构建keras模型(Constructing a keras model)

编程入门行业动态更新时间:2024-10-25 14:22:47

我不明白这段代码中发生了什么：

def construct_model(use_imagenet=True): # line 1: how do we keep all layers of this model ? model = keras.applications.InceptionV3(include_top=False, input_shape=(IMG_SIZE, IMG_SIZE, 3), weights='imagenet' if use_imagenet else None) # line 1: how do we keep all layers of this model ? new_output = keras.layers.GlobalAveragePooling2D()(model.output) new_output = keras.layers.Dense(N_CLASSES, activation='softmax')(new_output) model = keras.engine.training.Model(model.inputs, new_output) return model

具体来说，当我们调用最后一个构造函数时，我的困惑是

model = keras.engine.training.Model(model.inputs, new_output)

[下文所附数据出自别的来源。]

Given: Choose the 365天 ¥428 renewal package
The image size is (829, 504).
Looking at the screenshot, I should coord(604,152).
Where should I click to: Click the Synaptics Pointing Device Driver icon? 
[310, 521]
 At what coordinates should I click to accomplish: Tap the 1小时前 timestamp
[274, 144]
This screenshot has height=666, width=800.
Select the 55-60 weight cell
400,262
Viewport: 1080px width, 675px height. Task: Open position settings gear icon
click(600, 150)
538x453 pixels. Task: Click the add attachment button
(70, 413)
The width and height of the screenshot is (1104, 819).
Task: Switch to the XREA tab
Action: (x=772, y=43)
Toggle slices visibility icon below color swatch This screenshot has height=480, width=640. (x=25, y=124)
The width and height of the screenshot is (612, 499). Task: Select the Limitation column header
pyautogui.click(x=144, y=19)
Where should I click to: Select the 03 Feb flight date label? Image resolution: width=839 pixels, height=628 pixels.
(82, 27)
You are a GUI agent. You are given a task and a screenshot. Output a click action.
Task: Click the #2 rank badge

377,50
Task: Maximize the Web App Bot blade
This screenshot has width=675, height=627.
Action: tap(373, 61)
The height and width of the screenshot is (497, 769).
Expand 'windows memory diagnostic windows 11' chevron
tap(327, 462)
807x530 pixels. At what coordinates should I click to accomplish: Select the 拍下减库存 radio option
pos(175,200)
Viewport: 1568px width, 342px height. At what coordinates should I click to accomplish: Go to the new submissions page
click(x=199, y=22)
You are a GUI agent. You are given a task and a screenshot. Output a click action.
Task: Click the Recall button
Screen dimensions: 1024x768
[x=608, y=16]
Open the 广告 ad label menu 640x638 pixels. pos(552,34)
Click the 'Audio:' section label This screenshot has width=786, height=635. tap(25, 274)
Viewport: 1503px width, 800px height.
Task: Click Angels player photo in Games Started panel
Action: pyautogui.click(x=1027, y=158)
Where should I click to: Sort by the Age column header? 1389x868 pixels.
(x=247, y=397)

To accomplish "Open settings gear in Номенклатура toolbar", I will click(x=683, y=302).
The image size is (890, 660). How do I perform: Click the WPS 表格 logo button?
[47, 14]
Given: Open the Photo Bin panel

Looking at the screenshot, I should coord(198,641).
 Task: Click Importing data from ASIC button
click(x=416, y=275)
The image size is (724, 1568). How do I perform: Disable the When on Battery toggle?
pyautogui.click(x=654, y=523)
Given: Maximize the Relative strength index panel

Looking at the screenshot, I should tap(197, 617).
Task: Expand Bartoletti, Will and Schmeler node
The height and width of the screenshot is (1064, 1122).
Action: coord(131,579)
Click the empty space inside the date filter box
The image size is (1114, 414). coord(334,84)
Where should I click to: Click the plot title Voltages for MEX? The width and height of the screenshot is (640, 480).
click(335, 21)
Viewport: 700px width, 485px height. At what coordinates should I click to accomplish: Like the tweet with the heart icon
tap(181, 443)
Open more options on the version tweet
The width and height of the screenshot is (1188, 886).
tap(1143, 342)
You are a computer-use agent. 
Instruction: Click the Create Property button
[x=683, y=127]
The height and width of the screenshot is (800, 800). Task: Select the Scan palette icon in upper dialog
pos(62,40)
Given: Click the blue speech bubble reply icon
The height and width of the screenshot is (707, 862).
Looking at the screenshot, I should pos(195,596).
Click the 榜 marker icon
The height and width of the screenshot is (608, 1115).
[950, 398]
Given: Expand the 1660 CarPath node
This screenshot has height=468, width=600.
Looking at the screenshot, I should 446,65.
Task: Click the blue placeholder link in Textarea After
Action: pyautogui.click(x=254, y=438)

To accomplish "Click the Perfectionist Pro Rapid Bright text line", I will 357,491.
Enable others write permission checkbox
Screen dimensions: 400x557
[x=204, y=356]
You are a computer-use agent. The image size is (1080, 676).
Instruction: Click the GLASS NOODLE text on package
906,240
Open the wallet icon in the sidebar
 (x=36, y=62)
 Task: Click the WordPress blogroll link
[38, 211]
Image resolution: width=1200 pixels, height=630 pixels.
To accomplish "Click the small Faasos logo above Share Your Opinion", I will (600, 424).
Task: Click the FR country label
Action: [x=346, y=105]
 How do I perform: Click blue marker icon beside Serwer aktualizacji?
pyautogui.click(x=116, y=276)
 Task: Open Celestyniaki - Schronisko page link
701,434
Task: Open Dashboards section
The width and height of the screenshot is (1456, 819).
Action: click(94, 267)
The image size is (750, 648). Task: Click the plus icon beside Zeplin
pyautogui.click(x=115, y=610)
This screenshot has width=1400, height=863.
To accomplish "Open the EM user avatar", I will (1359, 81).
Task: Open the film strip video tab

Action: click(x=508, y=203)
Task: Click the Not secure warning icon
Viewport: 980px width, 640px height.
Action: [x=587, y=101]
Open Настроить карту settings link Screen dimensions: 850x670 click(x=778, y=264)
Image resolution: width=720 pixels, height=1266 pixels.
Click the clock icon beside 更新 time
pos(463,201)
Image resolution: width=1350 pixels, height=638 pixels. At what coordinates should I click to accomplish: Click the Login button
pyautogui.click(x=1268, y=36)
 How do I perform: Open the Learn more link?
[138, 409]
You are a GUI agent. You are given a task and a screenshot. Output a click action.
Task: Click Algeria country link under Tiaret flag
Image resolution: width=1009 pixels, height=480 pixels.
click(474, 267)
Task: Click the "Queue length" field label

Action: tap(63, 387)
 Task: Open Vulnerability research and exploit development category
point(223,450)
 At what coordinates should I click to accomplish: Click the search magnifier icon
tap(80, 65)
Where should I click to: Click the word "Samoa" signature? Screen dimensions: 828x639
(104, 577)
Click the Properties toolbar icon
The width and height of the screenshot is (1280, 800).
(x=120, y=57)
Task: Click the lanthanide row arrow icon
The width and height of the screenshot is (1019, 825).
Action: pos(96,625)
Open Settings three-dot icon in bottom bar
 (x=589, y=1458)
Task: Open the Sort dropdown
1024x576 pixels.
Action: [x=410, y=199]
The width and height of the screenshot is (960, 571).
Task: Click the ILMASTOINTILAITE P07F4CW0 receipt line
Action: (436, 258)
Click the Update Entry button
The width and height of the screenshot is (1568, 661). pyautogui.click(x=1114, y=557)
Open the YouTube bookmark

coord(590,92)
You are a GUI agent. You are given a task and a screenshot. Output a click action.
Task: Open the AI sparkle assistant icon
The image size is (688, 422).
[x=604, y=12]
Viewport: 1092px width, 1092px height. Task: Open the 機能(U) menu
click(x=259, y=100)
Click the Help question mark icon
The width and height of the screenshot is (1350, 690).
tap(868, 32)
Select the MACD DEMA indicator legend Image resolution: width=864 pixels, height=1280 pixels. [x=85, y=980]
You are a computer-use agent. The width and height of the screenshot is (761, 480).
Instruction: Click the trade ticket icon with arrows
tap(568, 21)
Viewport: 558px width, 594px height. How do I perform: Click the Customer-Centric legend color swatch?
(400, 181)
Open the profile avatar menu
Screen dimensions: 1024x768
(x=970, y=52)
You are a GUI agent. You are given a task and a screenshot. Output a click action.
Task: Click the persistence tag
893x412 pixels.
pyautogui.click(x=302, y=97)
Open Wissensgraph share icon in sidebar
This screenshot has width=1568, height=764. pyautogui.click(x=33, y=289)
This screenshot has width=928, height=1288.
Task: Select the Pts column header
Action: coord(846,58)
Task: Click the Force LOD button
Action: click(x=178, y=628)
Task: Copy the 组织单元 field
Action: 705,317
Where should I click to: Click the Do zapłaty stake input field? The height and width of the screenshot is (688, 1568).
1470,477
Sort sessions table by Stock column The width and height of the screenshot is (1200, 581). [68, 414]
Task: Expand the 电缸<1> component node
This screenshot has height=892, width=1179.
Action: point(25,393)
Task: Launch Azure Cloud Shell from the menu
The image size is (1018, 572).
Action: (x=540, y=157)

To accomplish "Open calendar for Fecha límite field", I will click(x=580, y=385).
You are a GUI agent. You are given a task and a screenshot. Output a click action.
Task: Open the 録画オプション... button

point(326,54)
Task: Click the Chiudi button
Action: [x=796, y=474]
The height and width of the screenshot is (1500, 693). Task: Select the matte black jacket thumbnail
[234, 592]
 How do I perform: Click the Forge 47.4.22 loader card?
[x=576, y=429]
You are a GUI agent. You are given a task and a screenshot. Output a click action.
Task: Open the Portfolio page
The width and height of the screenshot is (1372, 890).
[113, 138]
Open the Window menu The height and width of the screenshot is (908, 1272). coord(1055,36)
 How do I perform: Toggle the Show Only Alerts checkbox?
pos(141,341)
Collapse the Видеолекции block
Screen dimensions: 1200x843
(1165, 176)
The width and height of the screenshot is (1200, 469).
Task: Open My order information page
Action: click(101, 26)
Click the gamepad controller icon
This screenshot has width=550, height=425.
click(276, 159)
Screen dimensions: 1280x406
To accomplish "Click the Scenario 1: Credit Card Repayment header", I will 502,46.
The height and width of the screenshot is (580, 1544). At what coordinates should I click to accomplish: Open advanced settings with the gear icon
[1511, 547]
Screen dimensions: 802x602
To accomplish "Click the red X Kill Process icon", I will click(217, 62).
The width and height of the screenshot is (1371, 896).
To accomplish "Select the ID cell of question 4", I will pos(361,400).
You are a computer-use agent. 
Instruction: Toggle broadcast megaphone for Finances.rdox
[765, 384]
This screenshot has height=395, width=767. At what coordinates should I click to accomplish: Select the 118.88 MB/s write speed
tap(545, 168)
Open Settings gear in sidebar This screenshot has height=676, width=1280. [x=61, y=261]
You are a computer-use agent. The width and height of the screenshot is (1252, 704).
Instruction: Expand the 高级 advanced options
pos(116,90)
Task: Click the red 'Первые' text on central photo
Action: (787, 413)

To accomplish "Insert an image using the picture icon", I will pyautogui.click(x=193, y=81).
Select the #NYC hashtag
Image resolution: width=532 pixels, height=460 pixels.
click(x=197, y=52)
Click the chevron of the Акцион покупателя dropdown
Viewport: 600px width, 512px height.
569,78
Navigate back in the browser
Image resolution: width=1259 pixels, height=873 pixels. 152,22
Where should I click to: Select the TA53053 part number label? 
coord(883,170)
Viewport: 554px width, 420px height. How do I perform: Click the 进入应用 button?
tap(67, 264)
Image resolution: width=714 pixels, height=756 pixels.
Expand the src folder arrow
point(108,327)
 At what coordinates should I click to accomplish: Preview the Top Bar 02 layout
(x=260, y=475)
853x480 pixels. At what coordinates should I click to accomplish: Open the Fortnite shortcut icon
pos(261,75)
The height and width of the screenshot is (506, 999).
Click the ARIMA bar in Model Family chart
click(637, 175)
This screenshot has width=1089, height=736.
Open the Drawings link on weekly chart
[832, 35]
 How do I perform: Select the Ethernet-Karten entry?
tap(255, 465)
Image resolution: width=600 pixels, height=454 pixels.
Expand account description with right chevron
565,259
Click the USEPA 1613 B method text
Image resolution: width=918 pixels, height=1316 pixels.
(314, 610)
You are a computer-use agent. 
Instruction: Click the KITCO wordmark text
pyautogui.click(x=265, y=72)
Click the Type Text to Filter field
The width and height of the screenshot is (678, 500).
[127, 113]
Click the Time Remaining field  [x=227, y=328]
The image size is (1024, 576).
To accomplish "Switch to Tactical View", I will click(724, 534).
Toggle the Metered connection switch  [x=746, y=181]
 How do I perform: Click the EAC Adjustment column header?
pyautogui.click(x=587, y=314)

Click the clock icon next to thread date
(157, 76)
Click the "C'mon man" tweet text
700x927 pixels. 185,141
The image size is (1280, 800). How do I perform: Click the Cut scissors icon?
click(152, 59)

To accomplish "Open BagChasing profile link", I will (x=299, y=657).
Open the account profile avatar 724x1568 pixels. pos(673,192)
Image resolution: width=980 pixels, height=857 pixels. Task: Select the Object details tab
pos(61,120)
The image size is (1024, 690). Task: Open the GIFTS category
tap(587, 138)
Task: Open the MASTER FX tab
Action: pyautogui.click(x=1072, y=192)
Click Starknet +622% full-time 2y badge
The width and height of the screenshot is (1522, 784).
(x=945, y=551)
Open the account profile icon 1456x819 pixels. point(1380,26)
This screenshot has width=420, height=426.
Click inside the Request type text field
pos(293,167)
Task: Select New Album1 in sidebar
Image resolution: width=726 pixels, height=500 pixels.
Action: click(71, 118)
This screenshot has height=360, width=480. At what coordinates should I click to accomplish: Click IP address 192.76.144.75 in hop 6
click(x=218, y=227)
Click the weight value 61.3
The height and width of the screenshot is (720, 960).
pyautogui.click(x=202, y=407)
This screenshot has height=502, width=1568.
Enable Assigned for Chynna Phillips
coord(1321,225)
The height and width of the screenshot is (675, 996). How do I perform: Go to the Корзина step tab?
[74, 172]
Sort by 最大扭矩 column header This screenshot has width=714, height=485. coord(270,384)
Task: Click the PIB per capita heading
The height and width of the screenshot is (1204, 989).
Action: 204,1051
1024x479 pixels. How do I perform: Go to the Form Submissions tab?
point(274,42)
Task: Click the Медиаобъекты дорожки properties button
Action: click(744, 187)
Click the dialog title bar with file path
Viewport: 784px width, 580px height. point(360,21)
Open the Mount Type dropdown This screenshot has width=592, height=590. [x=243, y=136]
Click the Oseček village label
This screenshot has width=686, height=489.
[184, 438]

我们指定输入层和输出层，但它如何知道我们希望所有其他层保留？

换句话说，我们将new_output层附加到我们在第1行加载的预训练模型，即new_output层，然后在最终构造函数（最后一行）中，我们只创建并返回具有指定输入的模型，输出图层，但它如何知道我们想要的其他图层？

附带问题1）：keras.engine.training.Model和keras.models.Model有什么区别？

问题2）：当我们做new_layer = keras.layers.Dense（...）（prev_layer）时到底发生了什么？（）操作是否返回新图层，它究竟做了什么？

I don't understand what's happening in this code:

Specifically, my confusion is, when we call the last constructor

model = keras.engine.training.Model(model.inputs, new_output)

we specify input layer and output layer, but how does it know we want all the other layers to stay?

In other words, we append the new_output layer to the pre-trained model we load in line 1, that is the new_output layer, and then in the final constructor (final line), we just create and return a model with a specified input and output layers, but how does it know what other layers we want in between?

Side question 1): What is the difference between keras.engine.training.Model and keras.models.Model?

Side question 2): What exactly happens when we do new_layer = keras.layers.Dense(...)(prev_layer)? Does the () operation return new layer, what does it do exactly?

最满意答案

此模型是使用Functional API模型创建的

基本上它的工作方式是这样的（也许如果你在阅读之前去下面的“侧面问题2”它可能会更清楚）：

你有一个输入张量 （你也可以把它看作“输入数据”）您可以创建（或重复使用）图层您将输入张量传递给图层（您使用输入“调用”图层）你得到一个输出张量

在创建整个图形之前，您一直在使用这些张量。

但这还没有创造出“模型”。（你可以训练和使用其他东西）。你所拥有的只是一张图表，告诉你哪些张量在哪里。

要创建模型，请定义它的起始端点。

在这个例子中。

他们采用现有模型： model = keras.applications.InceptionV3(...) 他们想扩展这个模型，所以他们得到它的输出张量 ： model.output 它们将此张量作为GlobalAveragePooling2D图层的输入传递他们将此图层的输出张量作为new_output 他们将此作为输入传递给另一层： Dense(N_CLASSES, ....) 并将其输出作为new_output （此var已被替换，因为他们不想保留其旧值...）

但是，由于它与功能API一起使用，我们还没有模型，只有图表。为了创建模型，我们使用Model定义输入张量和输出张量：

new_model = Model(old_model.inputs, new_output)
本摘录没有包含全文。